> [DOCUMENT PASSAGE]
____

I hear you Tikka. In logic it sounds simple but it happens almost every year. It's a risk you have to be willing to take as a hunter. Still far safer then driving our roads.

----------


## Sideshow

Identify your target yes
BUT DONT FOR GET YOUR FIRING ZONE!
That's how I got a load of shot to the body!
School mate so did not report it at the time. Would be done no quibble today!

----------


## Wildman

> I think that he's had great luck (from what I've seen). Hunting with friends in paradise. Seeing a mixed bag of animals. Pitting vehicle and self against the elements. Thats what its all about.


Just don't mention the panel damage...

____

> [LISTING]
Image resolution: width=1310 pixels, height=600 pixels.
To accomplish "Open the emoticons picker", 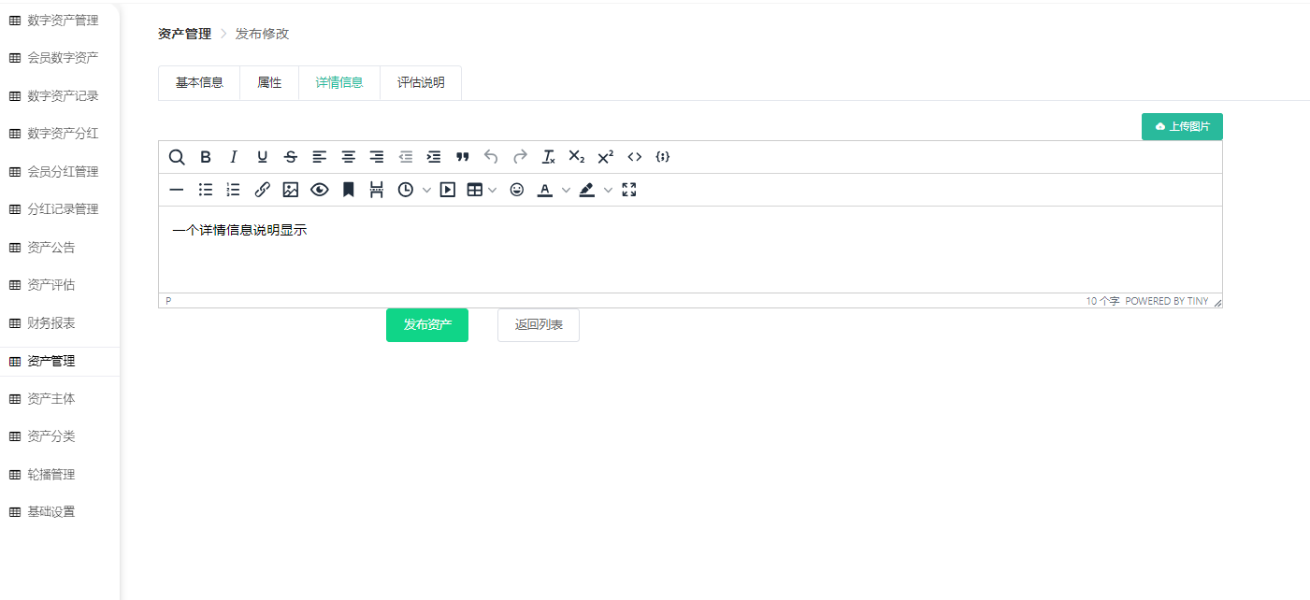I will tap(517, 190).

____

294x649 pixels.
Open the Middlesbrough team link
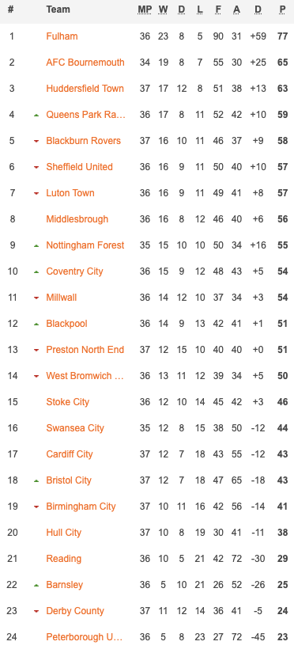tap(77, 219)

____

> [GIVEN PROBLEM] In the hunting forum thread, what happened to Sideshow by forgetting the firing zone? Please answer briefly.

> [WRITTEN ANSWER] Sideshow got a load of shot to the body.